Quickly pan-fry prawns, then use them to create a healthy Asian noodle salad that’s ready in minutes.
Ingredients
- 2 x 100g packets bean thread vermicelli (glass noodles)
- 1 tablespoon sunflower oil or peanut oil
- 400g green prawns, peeled (tails intact), deveined
- 200g yellow butter beans, trimmed, cut into thirds
- 1 teaspoon caster sugar
- 1/4 cup (60ml) lime juice
- 1/4 cup (60ml) fish sauce
- 2 tablespoons rice vinegar
- 1 long red chilli, seeds removed, very thinly sliced lengthways
- 1 tablespoon black sesame seeds (see note)
- 1/2 cup fresh mint, torn
- 1/2 cup fresh coriander, torn
Method
- Step 1Place the noodles in a heatproof bowl and cover with boiling water. Leave for about 10 minutes. Drain and set aside.

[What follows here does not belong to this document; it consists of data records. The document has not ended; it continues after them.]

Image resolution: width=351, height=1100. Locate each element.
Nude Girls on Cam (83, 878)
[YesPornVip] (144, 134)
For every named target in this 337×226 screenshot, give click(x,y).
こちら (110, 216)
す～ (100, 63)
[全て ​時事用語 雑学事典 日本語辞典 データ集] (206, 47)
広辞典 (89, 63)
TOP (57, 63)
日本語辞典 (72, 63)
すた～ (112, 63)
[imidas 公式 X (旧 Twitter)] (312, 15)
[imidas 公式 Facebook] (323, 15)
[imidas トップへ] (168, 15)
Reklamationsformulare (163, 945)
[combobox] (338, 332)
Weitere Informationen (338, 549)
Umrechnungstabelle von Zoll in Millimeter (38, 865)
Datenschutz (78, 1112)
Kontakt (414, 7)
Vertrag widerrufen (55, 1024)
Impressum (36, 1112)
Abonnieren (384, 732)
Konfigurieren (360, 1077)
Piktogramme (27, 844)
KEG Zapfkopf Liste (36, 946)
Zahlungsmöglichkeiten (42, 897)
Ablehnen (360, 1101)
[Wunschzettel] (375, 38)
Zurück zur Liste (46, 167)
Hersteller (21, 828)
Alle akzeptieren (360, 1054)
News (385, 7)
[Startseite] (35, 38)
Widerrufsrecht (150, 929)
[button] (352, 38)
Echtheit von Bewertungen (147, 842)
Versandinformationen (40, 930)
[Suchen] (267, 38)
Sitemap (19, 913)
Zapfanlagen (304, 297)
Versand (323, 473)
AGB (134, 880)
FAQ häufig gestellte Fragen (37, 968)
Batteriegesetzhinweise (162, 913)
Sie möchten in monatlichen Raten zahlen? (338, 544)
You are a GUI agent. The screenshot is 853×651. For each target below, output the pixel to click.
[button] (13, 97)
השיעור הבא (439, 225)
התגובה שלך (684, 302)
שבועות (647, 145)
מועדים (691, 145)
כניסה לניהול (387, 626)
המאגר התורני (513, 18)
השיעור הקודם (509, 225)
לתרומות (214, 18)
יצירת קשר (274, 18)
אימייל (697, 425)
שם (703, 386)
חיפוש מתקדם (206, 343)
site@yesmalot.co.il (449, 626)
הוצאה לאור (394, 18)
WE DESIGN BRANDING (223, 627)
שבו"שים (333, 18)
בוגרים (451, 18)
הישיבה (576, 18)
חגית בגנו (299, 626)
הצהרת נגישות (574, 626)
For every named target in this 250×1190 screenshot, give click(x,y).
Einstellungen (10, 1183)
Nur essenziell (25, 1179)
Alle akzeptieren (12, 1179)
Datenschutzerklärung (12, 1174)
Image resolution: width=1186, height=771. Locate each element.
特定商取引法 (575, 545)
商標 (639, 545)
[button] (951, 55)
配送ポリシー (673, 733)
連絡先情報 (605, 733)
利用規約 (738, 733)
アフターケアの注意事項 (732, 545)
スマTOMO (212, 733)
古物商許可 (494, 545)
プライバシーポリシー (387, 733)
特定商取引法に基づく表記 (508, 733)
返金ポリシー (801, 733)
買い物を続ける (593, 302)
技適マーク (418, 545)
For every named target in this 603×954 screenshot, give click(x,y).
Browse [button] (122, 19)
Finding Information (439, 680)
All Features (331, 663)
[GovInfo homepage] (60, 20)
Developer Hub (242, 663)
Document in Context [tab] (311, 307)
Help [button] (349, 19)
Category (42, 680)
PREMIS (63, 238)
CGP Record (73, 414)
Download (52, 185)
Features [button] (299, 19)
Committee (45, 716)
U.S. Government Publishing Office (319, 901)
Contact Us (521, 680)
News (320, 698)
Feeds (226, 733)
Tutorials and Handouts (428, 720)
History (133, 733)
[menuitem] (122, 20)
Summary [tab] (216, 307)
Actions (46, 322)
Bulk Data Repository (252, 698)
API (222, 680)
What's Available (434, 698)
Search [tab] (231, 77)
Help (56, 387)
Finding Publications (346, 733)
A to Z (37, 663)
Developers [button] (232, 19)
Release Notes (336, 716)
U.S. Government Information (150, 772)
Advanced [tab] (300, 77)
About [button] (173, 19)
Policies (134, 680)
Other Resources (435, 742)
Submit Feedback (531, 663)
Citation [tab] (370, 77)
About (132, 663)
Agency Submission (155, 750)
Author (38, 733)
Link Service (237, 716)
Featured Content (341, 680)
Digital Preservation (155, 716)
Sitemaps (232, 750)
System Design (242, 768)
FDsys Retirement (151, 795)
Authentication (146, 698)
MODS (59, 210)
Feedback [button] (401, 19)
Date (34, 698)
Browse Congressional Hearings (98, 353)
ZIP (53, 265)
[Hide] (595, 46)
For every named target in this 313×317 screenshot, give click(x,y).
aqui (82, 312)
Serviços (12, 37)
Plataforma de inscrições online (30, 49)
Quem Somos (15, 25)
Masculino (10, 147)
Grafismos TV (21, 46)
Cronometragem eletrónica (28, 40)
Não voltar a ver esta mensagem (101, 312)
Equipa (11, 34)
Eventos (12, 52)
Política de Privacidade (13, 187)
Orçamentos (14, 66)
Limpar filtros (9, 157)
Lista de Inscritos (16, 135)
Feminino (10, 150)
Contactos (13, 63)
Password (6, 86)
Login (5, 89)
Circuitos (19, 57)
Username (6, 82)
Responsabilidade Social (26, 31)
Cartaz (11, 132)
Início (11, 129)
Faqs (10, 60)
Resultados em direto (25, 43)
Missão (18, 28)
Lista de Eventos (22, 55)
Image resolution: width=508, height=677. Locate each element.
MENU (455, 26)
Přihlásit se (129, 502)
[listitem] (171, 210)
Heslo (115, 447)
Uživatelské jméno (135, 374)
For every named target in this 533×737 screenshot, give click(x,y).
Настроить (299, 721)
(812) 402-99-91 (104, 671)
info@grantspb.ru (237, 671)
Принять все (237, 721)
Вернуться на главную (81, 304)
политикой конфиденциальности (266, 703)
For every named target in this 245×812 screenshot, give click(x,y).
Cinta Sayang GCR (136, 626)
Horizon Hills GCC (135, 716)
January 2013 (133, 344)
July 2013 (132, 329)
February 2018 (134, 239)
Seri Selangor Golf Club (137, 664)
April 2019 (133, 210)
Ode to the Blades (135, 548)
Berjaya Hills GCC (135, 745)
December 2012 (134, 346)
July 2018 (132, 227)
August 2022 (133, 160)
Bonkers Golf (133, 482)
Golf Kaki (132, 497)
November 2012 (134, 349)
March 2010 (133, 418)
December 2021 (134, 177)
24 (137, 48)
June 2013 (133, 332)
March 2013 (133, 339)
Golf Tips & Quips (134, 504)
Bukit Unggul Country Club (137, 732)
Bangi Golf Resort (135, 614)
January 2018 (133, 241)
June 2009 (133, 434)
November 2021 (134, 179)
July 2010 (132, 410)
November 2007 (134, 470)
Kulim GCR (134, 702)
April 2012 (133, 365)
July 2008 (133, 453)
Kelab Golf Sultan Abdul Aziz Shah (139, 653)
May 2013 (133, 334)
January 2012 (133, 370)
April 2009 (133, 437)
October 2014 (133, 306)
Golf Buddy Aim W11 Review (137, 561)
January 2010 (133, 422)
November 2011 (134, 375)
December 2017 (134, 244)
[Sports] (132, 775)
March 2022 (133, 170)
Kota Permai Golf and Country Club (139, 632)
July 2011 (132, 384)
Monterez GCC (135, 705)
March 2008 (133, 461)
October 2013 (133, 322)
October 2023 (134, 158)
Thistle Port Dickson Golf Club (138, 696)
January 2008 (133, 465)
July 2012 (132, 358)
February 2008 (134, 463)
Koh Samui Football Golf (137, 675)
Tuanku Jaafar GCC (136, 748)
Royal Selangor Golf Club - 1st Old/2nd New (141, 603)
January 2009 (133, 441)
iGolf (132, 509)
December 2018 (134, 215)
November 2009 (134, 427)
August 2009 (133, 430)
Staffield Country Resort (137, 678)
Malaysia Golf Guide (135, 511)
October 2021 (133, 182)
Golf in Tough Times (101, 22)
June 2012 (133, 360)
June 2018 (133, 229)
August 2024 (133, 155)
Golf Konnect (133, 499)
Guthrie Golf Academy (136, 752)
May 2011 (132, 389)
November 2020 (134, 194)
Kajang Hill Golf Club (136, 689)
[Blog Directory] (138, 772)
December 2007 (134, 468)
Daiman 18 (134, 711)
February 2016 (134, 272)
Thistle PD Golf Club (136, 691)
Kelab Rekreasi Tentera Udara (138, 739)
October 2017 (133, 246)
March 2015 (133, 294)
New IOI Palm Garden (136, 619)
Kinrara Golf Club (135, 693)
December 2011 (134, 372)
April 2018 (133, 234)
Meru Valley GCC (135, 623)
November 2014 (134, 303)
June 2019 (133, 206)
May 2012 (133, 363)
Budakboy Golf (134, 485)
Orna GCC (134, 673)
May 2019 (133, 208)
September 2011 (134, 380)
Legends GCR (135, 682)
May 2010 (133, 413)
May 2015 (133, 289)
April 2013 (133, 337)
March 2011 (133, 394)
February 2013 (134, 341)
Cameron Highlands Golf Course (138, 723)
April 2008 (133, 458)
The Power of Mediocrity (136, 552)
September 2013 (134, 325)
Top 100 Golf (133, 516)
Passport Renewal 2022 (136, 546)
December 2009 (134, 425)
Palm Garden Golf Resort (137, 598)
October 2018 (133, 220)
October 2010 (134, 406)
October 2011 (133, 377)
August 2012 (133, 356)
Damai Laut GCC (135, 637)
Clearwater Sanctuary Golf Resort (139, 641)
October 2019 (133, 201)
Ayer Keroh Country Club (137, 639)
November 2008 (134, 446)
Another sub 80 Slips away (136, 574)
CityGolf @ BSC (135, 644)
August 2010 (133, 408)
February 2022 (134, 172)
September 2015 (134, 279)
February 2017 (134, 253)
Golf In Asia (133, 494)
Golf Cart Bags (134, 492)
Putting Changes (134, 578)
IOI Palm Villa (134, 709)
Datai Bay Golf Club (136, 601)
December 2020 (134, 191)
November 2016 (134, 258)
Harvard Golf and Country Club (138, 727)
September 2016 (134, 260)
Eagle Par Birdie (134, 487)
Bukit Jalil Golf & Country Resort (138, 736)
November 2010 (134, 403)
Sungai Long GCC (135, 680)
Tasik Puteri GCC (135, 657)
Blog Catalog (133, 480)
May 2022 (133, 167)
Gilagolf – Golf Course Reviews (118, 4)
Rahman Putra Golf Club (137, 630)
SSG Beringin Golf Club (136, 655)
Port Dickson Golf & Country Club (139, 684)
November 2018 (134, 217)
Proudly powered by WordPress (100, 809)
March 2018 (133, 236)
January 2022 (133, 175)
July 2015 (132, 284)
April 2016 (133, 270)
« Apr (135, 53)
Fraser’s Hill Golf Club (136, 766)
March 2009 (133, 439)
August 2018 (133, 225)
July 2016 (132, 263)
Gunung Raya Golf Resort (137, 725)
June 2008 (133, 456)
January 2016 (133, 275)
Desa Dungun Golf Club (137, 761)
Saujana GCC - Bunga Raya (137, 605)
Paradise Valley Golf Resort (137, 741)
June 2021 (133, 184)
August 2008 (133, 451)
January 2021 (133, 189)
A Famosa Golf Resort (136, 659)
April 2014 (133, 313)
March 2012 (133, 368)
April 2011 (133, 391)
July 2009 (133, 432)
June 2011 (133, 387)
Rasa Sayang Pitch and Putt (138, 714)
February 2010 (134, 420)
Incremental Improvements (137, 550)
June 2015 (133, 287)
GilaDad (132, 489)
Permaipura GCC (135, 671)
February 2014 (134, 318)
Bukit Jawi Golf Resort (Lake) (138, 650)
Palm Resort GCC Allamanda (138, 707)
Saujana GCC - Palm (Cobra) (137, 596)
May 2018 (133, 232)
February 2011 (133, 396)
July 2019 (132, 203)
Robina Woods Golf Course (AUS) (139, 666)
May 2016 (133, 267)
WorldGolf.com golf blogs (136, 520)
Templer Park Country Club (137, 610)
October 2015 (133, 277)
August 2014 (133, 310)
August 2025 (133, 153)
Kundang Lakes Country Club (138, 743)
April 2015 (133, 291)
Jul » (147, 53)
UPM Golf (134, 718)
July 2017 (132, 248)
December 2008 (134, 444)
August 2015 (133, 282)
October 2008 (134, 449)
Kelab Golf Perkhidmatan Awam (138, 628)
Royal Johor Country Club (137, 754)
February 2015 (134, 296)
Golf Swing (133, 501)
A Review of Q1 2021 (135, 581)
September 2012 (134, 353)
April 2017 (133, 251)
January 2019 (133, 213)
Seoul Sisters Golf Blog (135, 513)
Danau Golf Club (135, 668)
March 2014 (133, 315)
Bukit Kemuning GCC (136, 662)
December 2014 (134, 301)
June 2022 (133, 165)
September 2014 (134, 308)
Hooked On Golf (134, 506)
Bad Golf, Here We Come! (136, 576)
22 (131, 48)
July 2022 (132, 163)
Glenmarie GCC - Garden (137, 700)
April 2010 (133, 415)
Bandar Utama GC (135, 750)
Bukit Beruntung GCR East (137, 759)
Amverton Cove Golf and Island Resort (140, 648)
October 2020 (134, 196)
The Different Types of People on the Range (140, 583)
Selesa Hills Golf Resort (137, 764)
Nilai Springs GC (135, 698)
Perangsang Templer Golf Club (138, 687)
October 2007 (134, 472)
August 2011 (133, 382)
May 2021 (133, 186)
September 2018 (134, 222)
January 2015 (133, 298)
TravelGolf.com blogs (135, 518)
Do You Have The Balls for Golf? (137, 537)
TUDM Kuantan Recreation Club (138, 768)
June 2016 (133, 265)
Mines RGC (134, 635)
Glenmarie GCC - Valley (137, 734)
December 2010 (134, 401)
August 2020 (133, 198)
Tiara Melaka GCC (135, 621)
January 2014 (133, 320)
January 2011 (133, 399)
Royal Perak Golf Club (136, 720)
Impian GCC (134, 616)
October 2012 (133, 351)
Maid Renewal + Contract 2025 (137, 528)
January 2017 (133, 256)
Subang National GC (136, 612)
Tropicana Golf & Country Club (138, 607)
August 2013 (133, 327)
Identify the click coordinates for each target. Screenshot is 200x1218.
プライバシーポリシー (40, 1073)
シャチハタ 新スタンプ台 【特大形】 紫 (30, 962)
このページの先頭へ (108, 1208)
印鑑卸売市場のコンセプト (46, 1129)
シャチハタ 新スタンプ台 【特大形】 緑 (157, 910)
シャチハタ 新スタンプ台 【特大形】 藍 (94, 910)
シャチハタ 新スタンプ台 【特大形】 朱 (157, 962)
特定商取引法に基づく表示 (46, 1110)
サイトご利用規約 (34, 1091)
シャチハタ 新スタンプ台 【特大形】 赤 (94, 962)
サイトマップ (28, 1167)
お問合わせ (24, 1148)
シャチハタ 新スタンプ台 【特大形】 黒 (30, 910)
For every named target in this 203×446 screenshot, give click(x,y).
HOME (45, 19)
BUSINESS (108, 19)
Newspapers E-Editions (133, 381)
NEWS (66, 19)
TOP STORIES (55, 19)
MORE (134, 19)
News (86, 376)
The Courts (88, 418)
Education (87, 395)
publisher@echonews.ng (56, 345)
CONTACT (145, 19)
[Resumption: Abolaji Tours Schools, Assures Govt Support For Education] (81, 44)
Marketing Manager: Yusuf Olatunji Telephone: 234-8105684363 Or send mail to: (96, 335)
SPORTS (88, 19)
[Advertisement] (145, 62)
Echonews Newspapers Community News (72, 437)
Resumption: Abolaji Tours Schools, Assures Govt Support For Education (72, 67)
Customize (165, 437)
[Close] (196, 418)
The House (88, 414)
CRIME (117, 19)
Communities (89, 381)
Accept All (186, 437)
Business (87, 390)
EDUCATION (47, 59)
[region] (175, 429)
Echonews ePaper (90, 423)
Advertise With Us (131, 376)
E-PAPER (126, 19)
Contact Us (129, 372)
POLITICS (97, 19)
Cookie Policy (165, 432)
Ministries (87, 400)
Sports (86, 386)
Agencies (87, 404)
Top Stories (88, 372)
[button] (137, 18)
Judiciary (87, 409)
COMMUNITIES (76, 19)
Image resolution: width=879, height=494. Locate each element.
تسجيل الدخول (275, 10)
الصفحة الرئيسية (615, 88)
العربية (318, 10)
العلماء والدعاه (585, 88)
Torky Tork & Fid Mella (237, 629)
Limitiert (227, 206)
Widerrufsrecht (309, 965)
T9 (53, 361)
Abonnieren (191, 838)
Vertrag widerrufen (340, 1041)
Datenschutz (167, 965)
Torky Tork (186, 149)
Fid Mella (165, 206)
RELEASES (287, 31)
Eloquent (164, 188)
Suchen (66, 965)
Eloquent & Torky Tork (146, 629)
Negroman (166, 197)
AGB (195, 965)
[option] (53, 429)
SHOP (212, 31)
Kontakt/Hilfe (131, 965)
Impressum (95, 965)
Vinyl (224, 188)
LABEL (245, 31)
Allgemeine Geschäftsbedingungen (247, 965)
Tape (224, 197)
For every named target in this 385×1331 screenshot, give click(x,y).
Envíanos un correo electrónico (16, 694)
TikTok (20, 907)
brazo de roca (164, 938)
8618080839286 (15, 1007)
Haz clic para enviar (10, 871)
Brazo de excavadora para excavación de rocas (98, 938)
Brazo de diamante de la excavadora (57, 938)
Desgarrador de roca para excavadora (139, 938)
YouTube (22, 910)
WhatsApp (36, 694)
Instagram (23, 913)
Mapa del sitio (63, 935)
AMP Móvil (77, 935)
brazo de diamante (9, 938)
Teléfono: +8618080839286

- Step 2Meanwhile, heat the oil in a frypan over medium-high heat. Add the prawns and cook for about 2 minutes on either side until cooked through. Remove from the pan and set aside.
- Step 3Cook beans in a saucepan of boiling salted water for 2-3 minutes until just tender. Drain, then refresh in cold water.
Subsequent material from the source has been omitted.